# St John's Hospital, Bracebridge Heath



## theoccipital (Apr 24, 2013)

Not much left of the place now. There are no signs of security but the chapel is being restored. 

The National Archives | Access to Archives

Anyway, here are some of the shots I have collected over two sessions in a many weekends. This is my local spot and I absofuckinglutleyloveit! Enjoy...
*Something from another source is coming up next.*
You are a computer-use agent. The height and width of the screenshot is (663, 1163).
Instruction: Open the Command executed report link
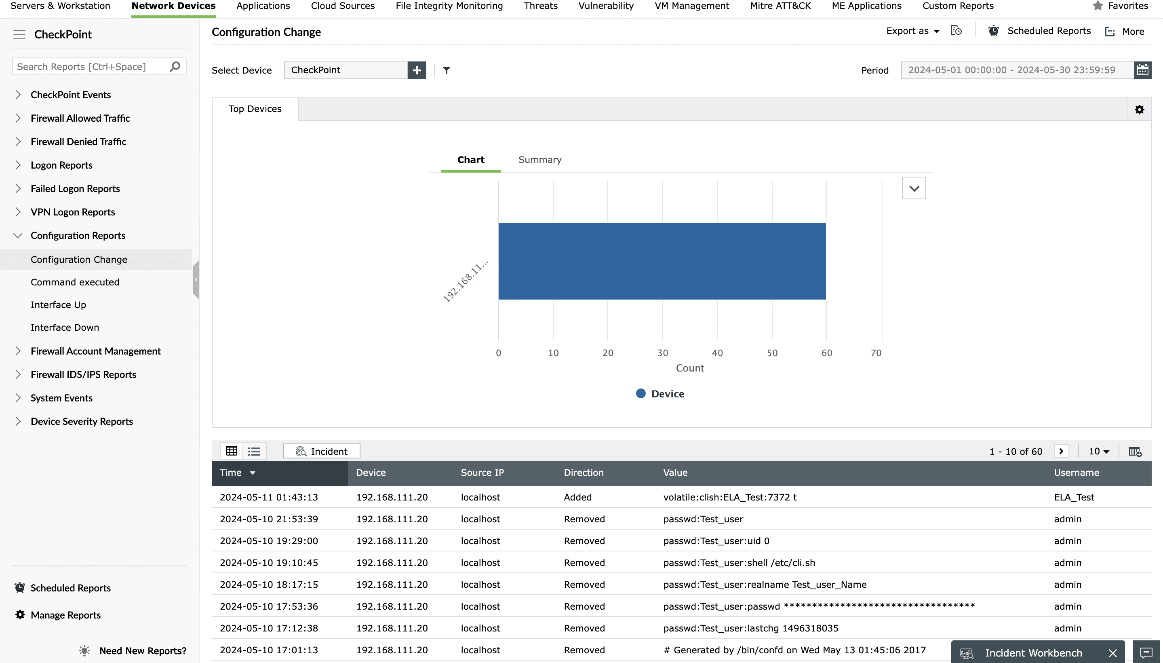pyautogui.click(x=75, y=282)
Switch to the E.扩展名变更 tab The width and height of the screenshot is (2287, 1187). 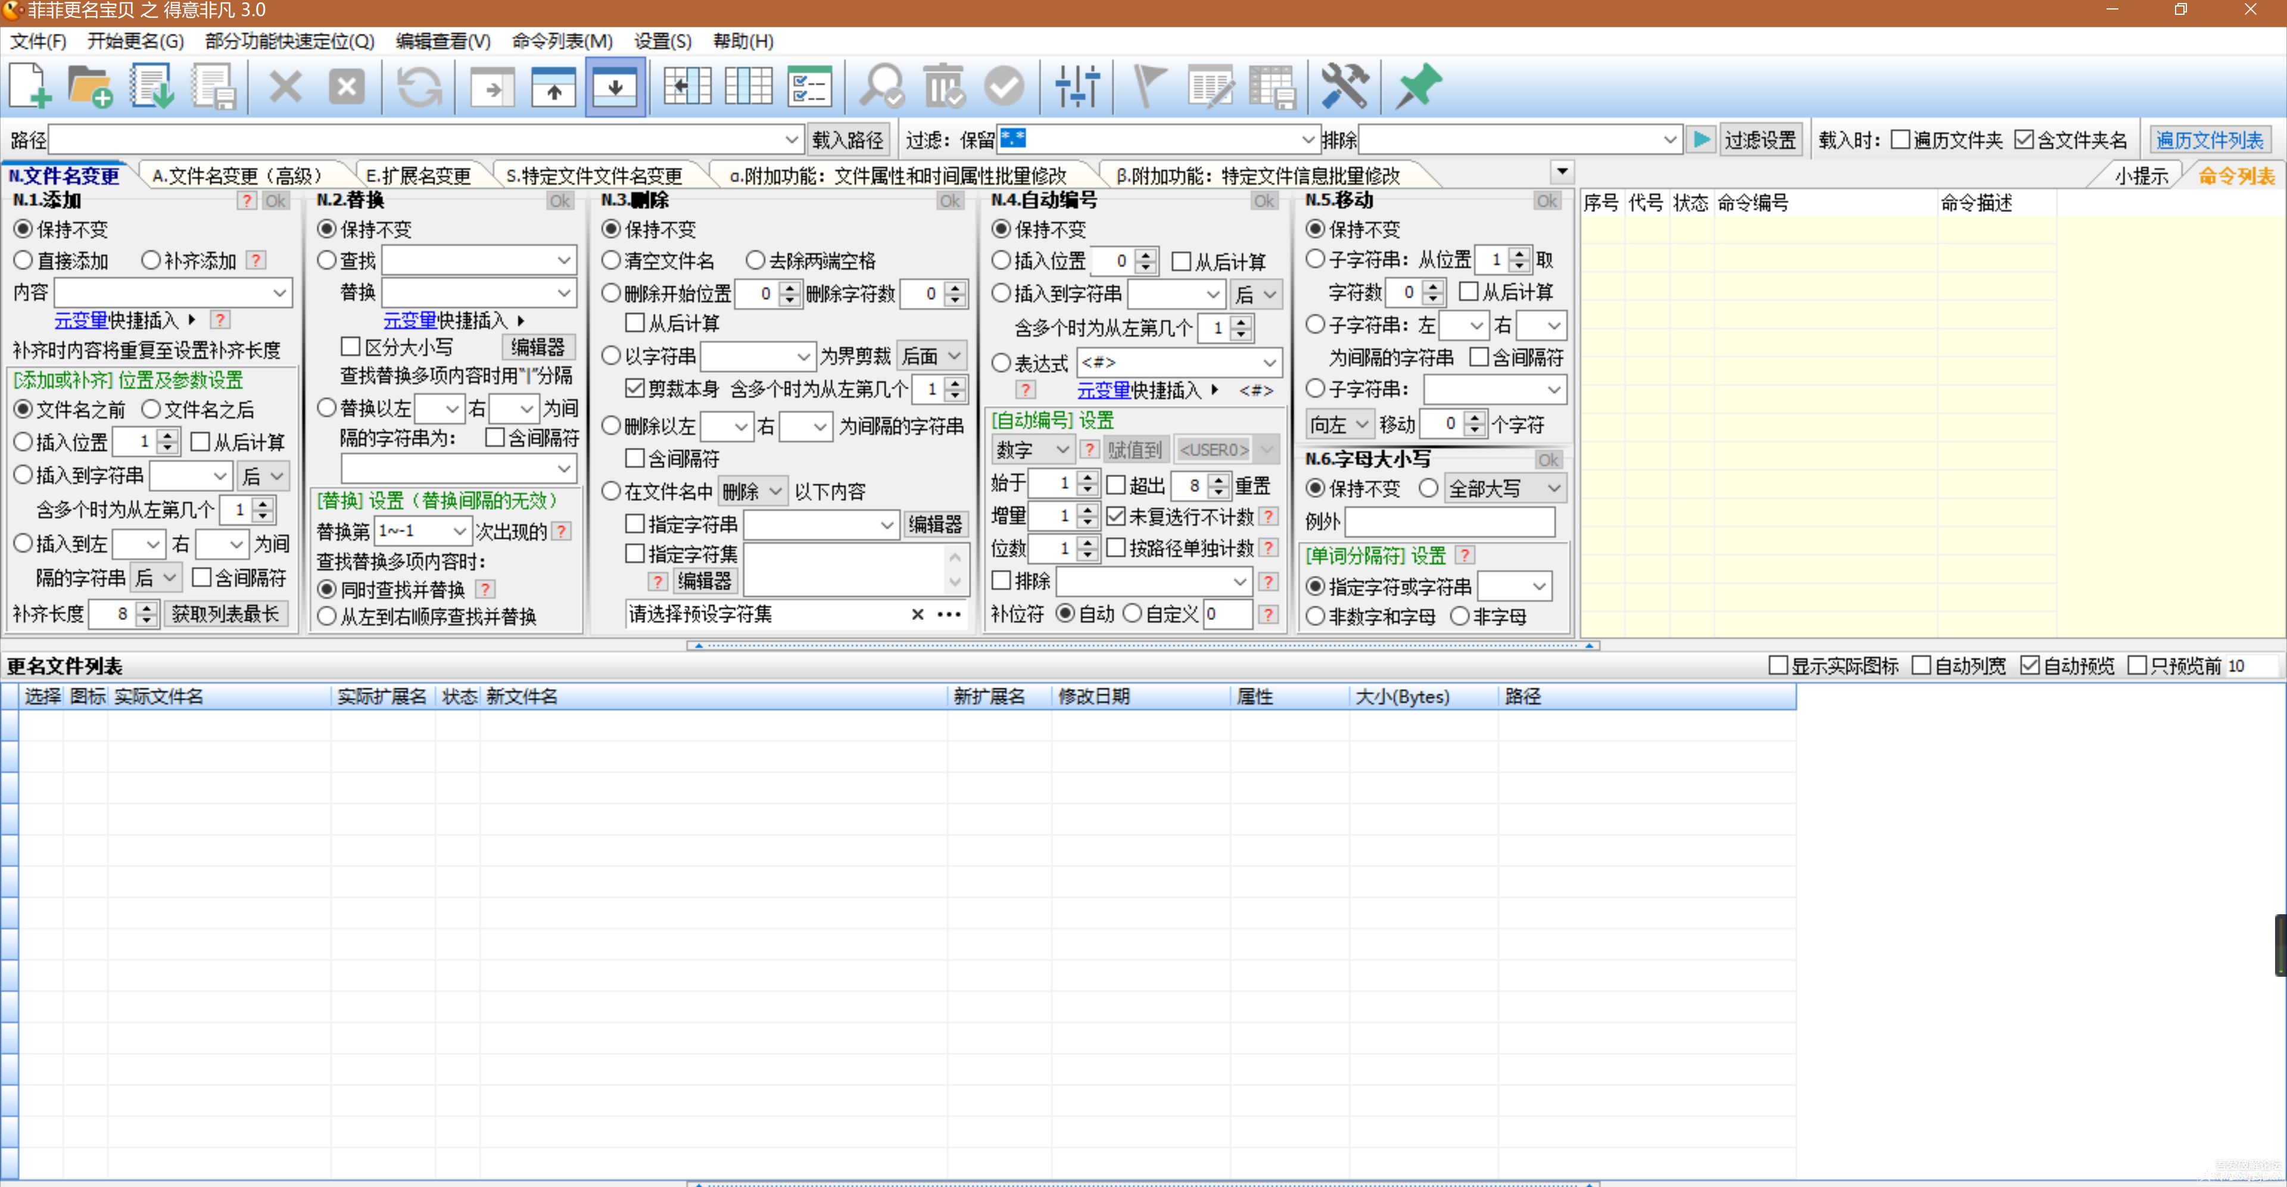(x=418, y=174)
More to follow...:icon_evil


----------



## UE-OMJ (Apr 24, 2013)

One of my favourite places this


----------



## ImmortalShadow (Apr 24, 2013)

I liked this place, but missed some parts out so a revisit is on the cards! Also, any opportunity to see that staircase again... <3


----------



## The Wombat (Apr 24, 2013)

I love this place.
Youve captured it well, good shots


----------



## Mars Lander (Apr 25, 2013)

Great report and interesting shots in a good way, the staircase is a killer shot and i really like the simplicity of that last shot ace texture to it


----------



## steve2109 (Apr 25, 2013)

Great stuff, heard this was not doable now but guess they are wrong ! one of my favorite explores


----------



## Stealthstar79 (Apr 25, 2013)

One of those places you never tire of seeing,
Great pics, thanks for sharing!


----------



## flyboys90 (Apr 25, 2013)

Ace photos! thanks for sharing.


----------



## ZerO81 (Apr 25, 2013)

nicely done, some great angles and shots there.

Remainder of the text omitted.